Intanto, mentre le due vittime dell’aggressione da parte di Soncin lottano per restare in vita, proseguono le indagini dei Carabinieri per ricostruire quanto avvenuto nella casa di Soliera. Nella giornata di mercoledì 18 gennaio, infatti, i militari hanno effettuato un nuovo sopralluogo nelle stanze dove è avvenuta la tragedia famigliare e nella dove Paolo Soncin è stato ritrovato senza vita.

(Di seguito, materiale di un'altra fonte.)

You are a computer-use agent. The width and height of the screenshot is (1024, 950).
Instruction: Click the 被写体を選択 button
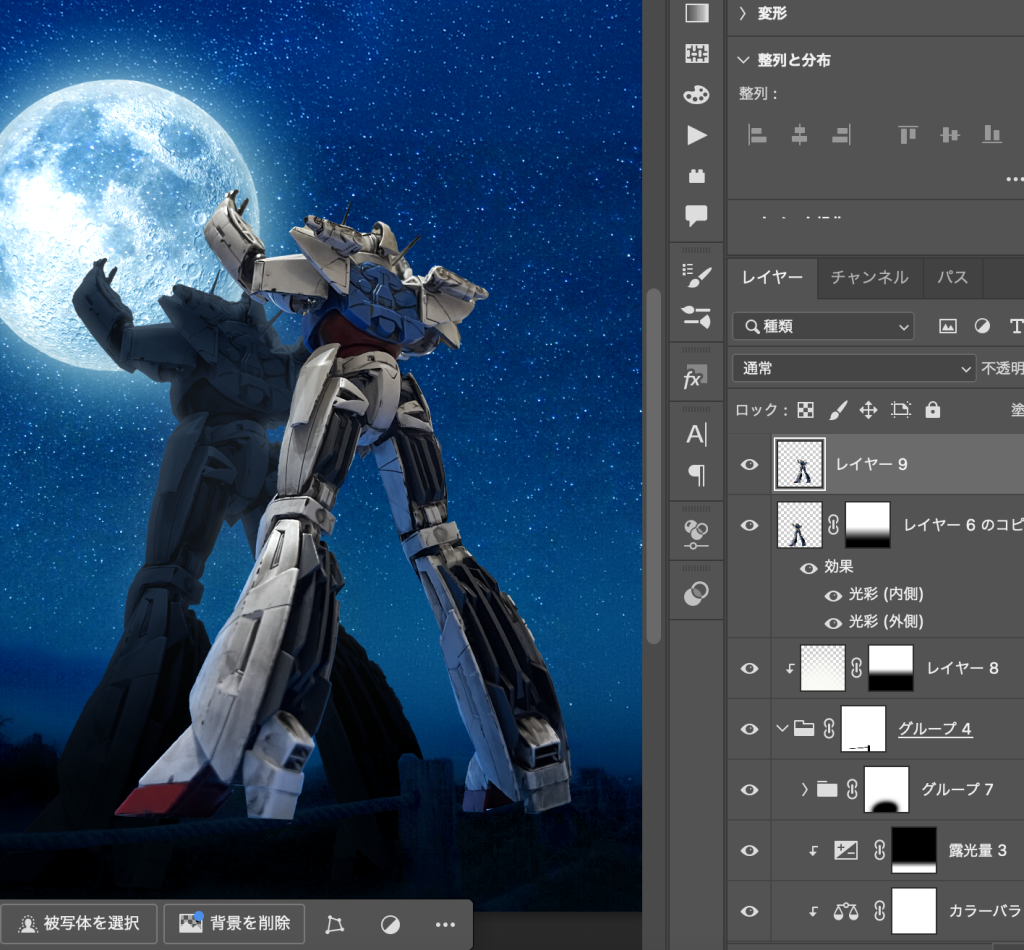[x=79, y=923]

In particolare, ad essere rimasto non chiarito è il movente che possa aver portato Paolo Soncin all’aggressione nei confronti di moglie e suocero anziano, con cui pare, in base alle testimonianze di alcuni vicini di casa, i rapporti non fossero idilliaci da tempo. Inoltre, i Carabinieri della scientifica stanno anche cercando di ricostruire la dinamica dei fatti e confermare l’ipotesi delle prime ore, ovvero quella dell’aggressione e del successivo suicidio.